No wonder the NBA and its national TV partners are salivating over potential TV ratings for Victor Wembanyama.
The young San Antonio Spurs rookie’s debut garnered the second-biggest television audience ever for a Summer League game on Friday night.
ESPN’s coverage of Wembanyama’s game against the Charlotte Hornets in Las Vegas averaged 1,386,000 viewers, peaking at 1,632,000.
That ranks second only to the 1,641,000 viewers for Zion Williamson’s Summer League debut in 2019.
But Williamson had a year of U.S. media hype under his belt after his freshman year at Duke University.

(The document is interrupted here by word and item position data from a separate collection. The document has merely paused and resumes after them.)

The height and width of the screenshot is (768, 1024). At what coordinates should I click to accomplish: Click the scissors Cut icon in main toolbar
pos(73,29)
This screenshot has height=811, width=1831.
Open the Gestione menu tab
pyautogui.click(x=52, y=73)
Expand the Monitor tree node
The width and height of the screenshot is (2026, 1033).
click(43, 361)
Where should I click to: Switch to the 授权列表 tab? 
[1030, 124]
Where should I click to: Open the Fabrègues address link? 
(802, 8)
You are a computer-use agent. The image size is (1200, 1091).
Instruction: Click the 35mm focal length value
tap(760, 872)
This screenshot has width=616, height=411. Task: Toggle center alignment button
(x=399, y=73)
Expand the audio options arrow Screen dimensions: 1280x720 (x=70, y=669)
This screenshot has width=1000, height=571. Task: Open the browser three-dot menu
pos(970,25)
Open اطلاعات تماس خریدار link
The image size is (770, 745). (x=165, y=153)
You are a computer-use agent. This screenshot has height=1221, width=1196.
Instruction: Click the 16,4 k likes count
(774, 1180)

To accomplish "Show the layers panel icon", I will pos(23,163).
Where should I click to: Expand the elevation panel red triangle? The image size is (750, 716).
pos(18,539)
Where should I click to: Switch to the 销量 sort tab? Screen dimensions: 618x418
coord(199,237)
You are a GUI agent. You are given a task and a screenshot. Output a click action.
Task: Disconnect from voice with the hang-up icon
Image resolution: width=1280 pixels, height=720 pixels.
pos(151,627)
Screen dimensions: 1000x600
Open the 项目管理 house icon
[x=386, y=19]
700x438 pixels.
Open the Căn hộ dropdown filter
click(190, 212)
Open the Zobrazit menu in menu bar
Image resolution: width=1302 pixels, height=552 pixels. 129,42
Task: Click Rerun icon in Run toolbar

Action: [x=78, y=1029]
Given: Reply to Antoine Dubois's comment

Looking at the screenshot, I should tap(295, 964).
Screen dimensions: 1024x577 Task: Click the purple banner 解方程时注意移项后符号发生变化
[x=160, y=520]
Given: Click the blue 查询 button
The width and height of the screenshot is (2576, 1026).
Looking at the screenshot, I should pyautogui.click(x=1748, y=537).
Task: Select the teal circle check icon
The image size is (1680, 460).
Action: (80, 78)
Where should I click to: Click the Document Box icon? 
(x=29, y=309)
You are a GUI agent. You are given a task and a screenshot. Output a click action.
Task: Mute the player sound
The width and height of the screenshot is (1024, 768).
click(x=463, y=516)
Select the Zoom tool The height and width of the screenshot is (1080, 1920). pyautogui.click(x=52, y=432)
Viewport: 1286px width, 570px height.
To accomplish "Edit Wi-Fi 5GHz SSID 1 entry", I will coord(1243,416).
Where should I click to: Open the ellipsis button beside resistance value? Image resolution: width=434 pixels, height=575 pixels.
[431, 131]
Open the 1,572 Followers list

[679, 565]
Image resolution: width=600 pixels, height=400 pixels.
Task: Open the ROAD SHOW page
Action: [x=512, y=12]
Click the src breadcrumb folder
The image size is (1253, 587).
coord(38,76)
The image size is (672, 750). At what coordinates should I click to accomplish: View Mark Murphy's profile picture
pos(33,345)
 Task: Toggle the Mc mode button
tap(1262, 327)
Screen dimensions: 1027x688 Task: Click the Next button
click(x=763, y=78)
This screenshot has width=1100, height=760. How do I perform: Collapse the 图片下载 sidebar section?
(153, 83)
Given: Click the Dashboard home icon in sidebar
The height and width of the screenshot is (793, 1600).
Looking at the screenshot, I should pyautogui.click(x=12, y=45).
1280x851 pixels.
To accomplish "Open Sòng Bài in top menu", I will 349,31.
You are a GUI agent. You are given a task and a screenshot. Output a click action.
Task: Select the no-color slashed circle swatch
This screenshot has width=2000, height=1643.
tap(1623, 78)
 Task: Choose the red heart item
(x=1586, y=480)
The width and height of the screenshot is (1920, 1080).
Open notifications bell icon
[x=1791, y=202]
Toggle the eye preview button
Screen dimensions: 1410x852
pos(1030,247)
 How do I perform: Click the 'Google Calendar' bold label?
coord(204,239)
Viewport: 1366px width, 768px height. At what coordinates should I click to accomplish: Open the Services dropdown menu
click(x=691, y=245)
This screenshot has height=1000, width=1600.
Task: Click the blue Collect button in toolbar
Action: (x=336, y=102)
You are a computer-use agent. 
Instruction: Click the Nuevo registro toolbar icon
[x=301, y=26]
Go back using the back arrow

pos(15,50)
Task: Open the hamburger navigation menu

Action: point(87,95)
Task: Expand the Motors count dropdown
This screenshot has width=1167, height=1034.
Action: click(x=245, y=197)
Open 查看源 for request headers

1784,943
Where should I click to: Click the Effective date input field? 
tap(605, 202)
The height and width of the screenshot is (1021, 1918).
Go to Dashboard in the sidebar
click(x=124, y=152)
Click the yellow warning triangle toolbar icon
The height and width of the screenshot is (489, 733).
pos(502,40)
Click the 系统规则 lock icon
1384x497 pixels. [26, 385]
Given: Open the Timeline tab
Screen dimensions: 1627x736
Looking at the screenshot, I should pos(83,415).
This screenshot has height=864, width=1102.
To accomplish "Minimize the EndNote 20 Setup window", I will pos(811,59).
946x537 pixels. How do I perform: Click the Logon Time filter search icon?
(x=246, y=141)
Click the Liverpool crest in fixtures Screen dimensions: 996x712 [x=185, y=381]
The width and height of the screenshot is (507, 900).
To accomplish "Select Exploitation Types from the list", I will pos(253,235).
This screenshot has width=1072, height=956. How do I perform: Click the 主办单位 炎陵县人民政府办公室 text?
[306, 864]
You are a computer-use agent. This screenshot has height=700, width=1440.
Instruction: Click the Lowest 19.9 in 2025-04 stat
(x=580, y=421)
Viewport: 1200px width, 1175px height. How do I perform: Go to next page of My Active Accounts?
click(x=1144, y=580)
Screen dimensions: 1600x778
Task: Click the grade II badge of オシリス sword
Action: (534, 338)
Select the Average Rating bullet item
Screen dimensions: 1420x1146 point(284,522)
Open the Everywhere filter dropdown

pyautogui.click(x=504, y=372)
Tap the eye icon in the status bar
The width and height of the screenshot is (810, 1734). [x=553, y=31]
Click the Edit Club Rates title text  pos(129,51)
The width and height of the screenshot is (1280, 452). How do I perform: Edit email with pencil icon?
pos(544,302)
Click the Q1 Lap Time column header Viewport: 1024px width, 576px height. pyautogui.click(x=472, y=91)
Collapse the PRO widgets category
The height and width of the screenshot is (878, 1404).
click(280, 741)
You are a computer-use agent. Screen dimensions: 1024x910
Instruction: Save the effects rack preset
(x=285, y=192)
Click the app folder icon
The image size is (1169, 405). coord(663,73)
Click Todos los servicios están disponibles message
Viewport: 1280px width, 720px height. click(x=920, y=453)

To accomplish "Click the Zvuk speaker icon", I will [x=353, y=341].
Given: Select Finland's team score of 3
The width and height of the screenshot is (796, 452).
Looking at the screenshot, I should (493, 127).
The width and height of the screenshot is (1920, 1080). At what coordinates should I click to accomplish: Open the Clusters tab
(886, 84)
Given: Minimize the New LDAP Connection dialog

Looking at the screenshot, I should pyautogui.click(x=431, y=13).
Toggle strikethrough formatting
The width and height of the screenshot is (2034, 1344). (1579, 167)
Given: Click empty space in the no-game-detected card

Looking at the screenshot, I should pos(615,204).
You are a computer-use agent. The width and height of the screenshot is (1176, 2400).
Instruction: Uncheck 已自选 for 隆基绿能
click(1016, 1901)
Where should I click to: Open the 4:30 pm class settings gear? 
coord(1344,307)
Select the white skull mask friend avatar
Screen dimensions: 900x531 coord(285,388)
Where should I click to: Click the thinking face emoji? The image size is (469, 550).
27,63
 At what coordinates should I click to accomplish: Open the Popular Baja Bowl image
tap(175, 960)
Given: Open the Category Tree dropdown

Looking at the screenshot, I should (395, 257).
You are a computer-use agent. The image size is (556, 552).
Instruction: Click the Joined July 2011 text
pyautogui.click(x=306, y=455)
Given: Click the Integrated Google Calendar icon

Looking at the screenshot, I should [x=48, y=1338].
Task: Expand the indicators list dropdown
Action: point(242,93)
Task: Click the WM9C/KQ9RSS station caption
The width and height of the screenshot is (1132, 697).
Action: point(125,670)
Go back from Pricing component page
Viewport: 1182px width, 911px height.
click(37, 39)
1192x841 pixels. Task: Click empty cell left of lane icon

The 19-year Wembanyama, on the other hand, spent last year playing in France before being selected No. 1 overall in the 2023 NBA Draft.
Wembanyama helped drive the most-watched opening weekend ever for the NBA Summer League, with the 12 games averaging 456,000 viewers across ESPN platforms.
The rise of Wembanyama comes at the right time for the NBA.
American stars such as LeBron James and Steph Curry are entering the twilight of their careers.
The increasingly global league (think Serbian NBA champion Nikola Jokic of the Denver Nuggets) is poised to tip off billion-dollar media rights negotiations with The Walt Disney Co.’s ESPN and Warner Bros Discovery Sports’ TNT.
If those two incumbent media partners can’t renew their deal during an exclusive negotiating period, then Commissioner Adam Silver’s NBA could throw open the bidding to deep-pocketed tech giants like Amazon Prime Video, Apple, and Google/YouTube.
Either way, expect the NBA to split off a separate streaming package ala the NFL’s “Thursday Night Football” deal with Amazon.
Just like the rise of Houston Rockets center Yao Ming helped open the Chinese market to the NBA, Wembanyama could help popularize pro hoops in France, a country of 68 million people.